MuSe-GNN: Learning Unified Gene Representation From Multimodal Biological Graph Data

Tianyu Liu,Yuge Wang,Rex Ying,Hongyu Zhao

2023-09-29

Abstract:Discovering genes with similar functions across diverse biomedical contexts poses a significant challenge in gene representation learning due to data heterogeneity. In this study, we resolve this problem by introducing a novel model called Multimodal Similarity Learning Graph Neural Network, which combines Multimodal Machine Learning and Deep Graph Neural Networks to learn gene representations from single-cell sequencing and spatial transcriptomic data. Leveraging 82 training datasets from 10 tissues, three sequencing techniques, and three species, we create informative graph structures for model training and gene representations generation, while incorporating regularization with weighted similarity learning and contrastive learning to learn cross-data gene-gene relationships. This novel design ensures that we can offer gene representations containing functional similarity across different contexts in a joint space.

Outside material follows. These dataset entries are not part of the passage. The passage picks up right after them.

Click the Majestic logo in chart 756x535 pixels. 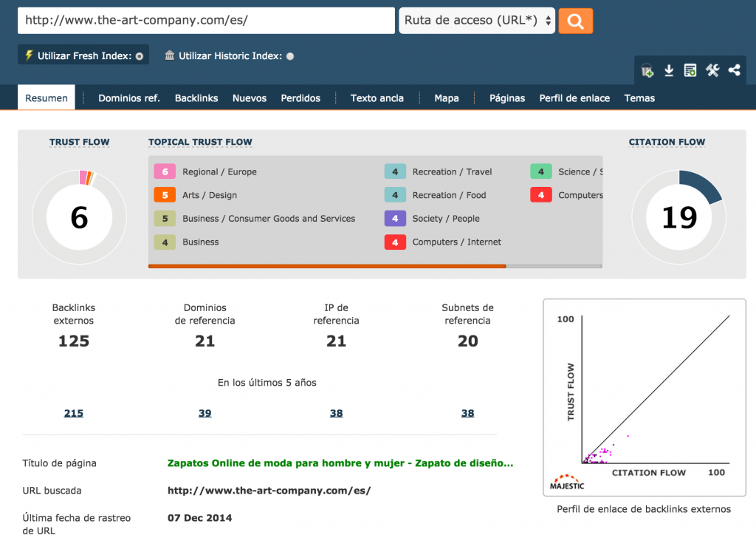point(567,482)
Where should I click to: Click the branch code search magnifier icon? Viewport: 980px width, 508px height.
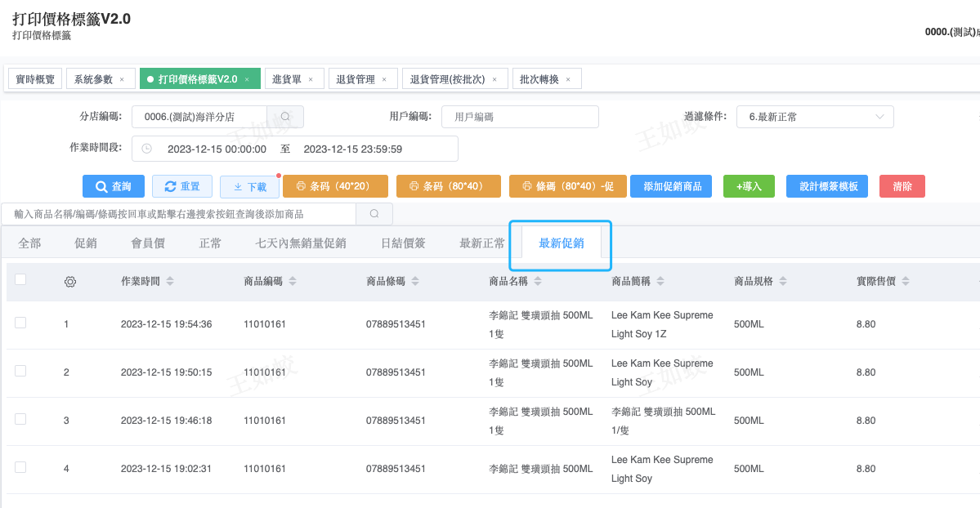(285, 117)
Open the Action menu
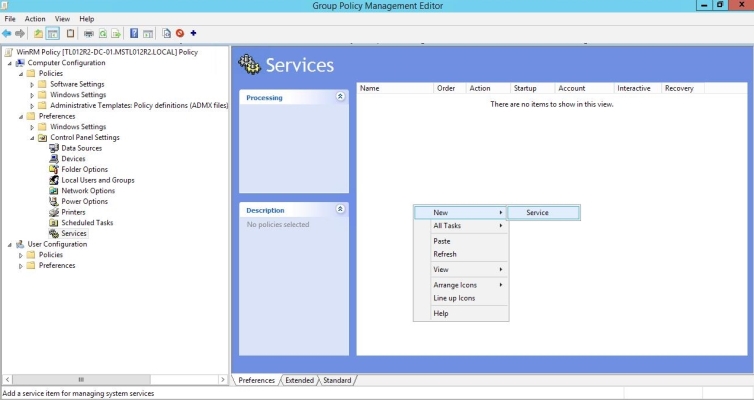The image size is (754, 400). [x=35, y=19]
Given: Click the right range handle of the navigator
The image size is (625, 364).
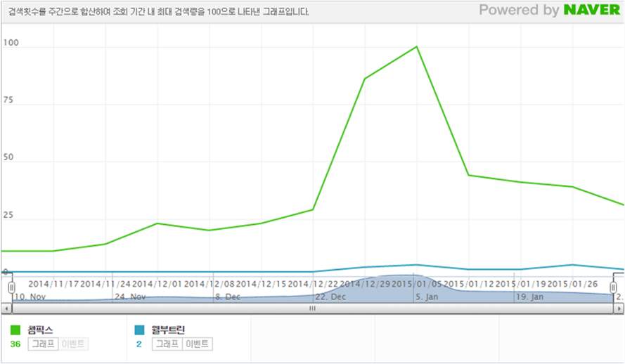Looking at the screenshot, I should pyautogui.click(x=614, y=287).
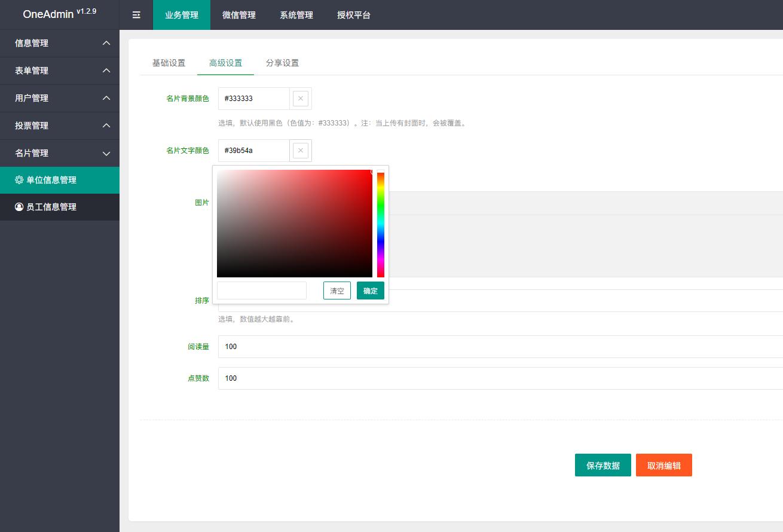Image resolution: width=783 pixels, height=532 pixels.
Task: Clear 名片文字颜色 using its × icon
Action: tap(300, 150)
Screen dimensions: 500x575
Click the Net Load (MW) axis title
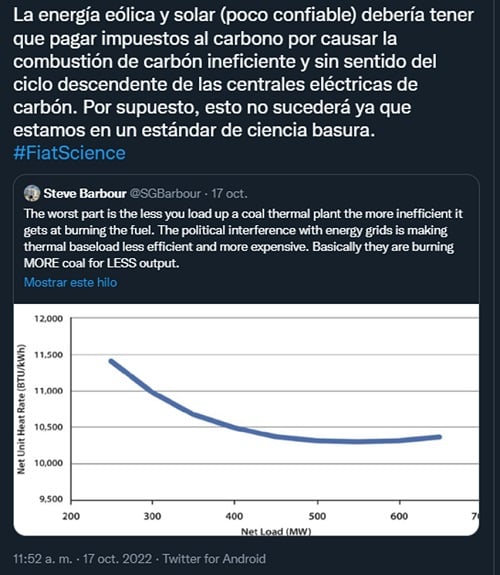pyautogui.click(x=276, y=531)
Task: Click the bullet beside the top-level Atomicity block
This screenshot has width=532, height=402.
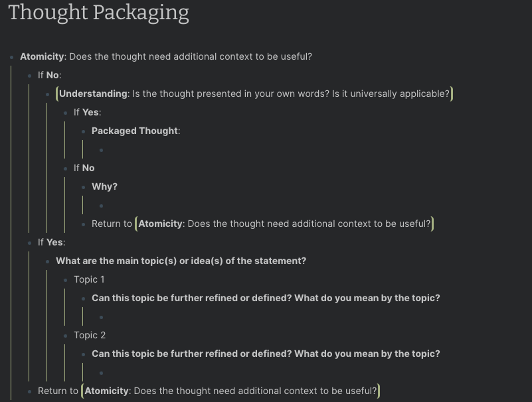Action: tap(12, 57)
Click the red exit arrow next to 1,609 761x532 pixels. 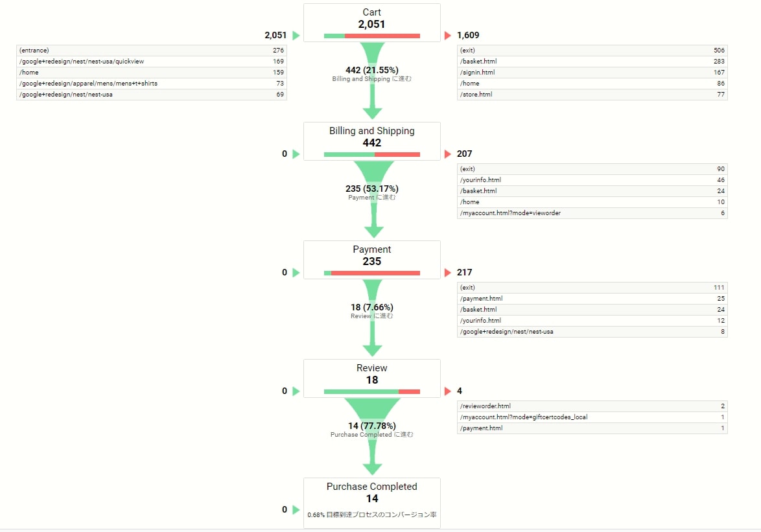[x=447, y=36]
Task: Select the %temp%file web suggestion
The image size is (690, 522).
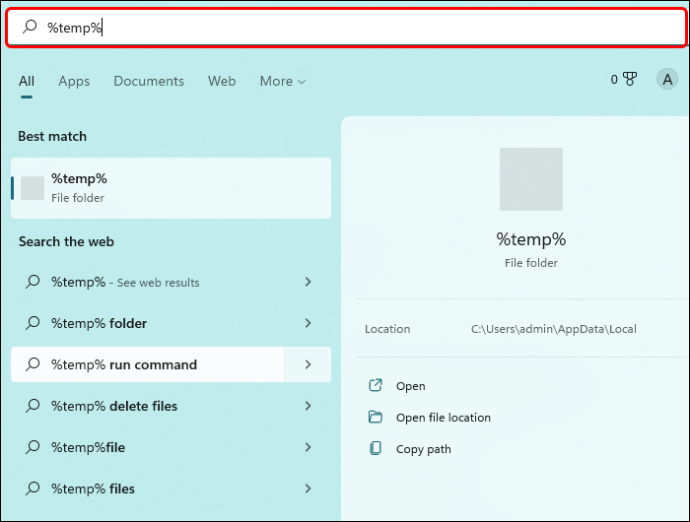Action: point(171,447)
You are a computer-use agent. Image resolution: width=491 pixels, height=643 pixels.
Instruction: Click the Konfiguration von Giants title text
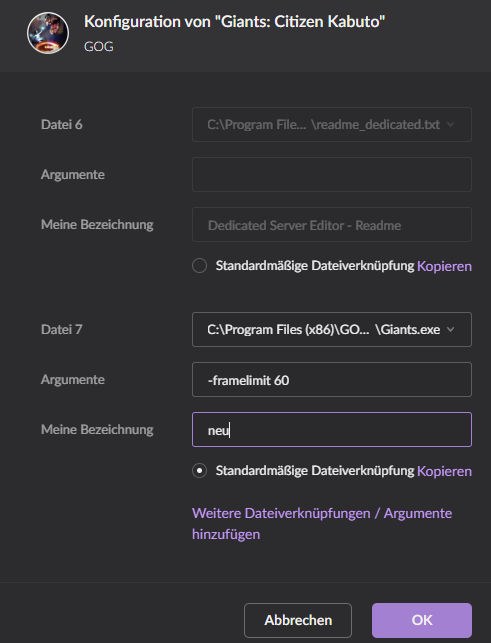(x=234, y=22)
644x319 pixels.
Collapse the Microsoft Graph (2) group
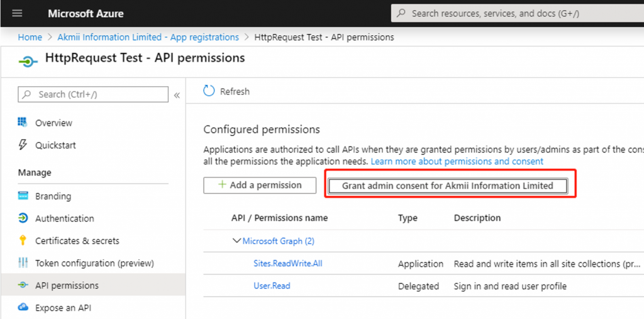click(236, 241)
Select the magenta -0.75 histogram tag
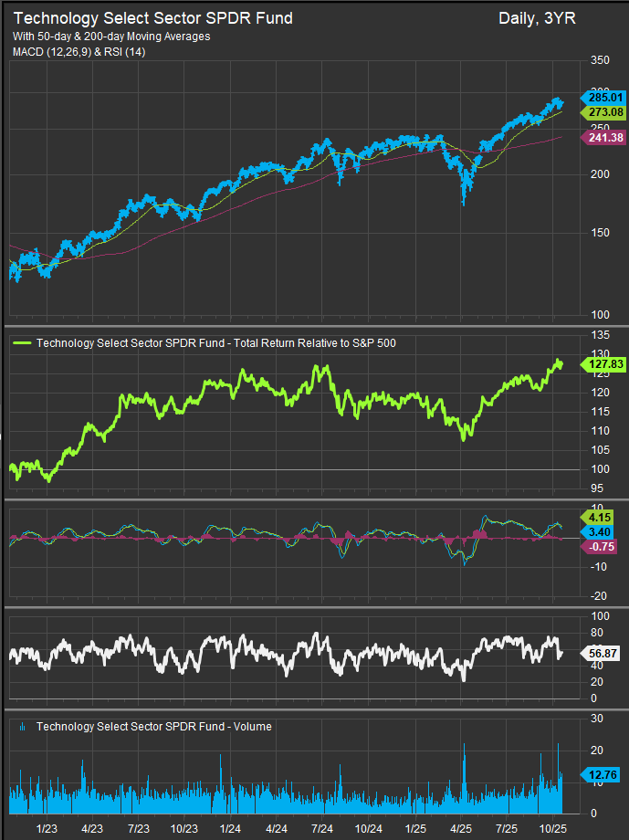This screenshot has height=840, width=629. pos(603,547)
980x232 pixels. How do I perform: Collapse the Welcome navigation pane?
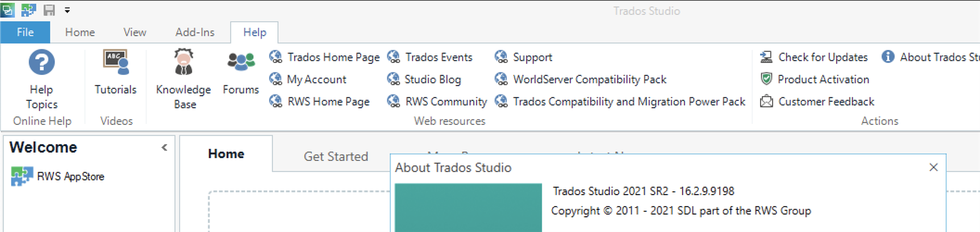pos(164,147)
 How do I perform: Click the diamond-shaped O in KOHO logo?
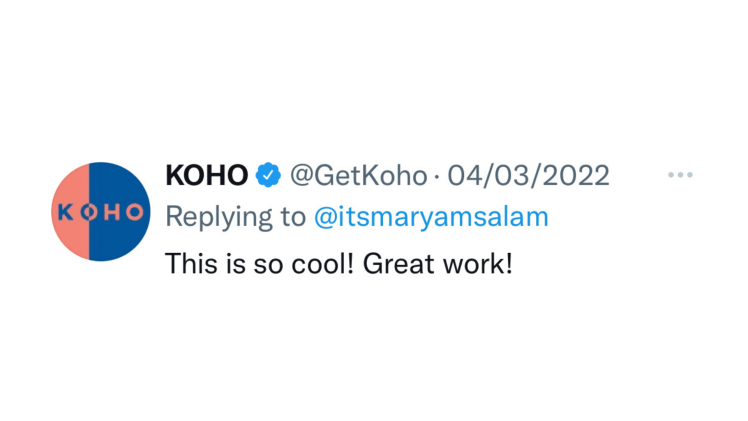pyautogui.click(x=89, y=212)
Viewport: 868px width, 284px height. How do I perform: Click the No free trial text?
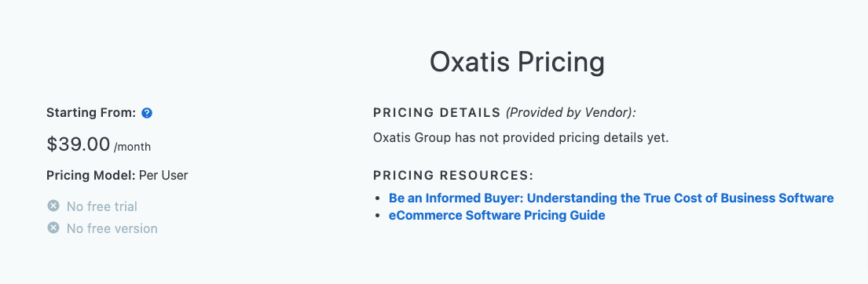click(102, 206)
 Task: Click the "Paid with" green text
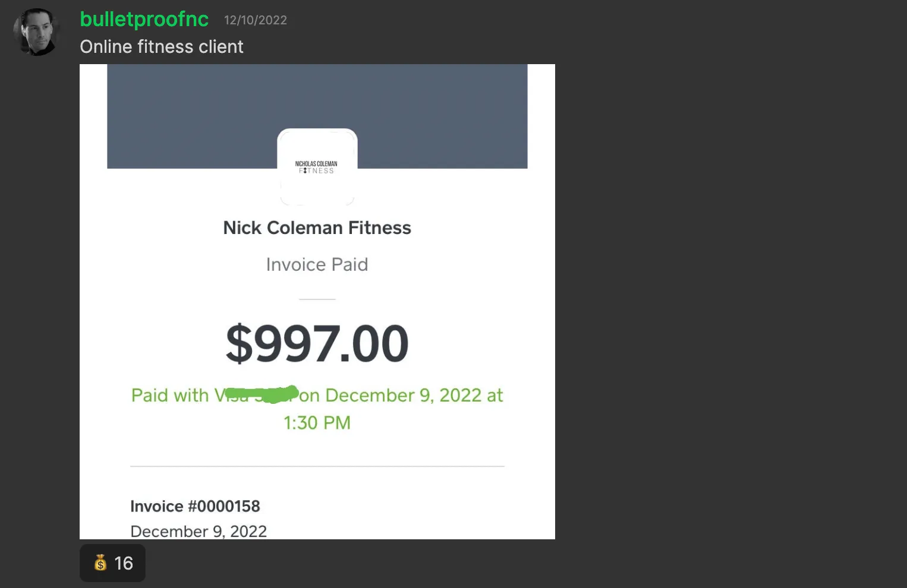pyautogui.click(x=170, y=396)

Comprehensive benchmarking analysis shows our model's capacity to effectively capture gene function similarity across multiple modalities, outperforming state-of-the-art methods in gene representation learning by up to 97.5%. Moreover, we employ bioinformatics tools in conjunction with gene representations to uncover pathway enrichment, regulation causal networks, and functions of disease-associated or dosage-sensitive genes. Therefore, our model efficiently produces unified gene representations for the analysis of gene functions, tissue functions, diseases, and species evolution.

Machine Learning,Genomics

What problem does this paper attempt to address?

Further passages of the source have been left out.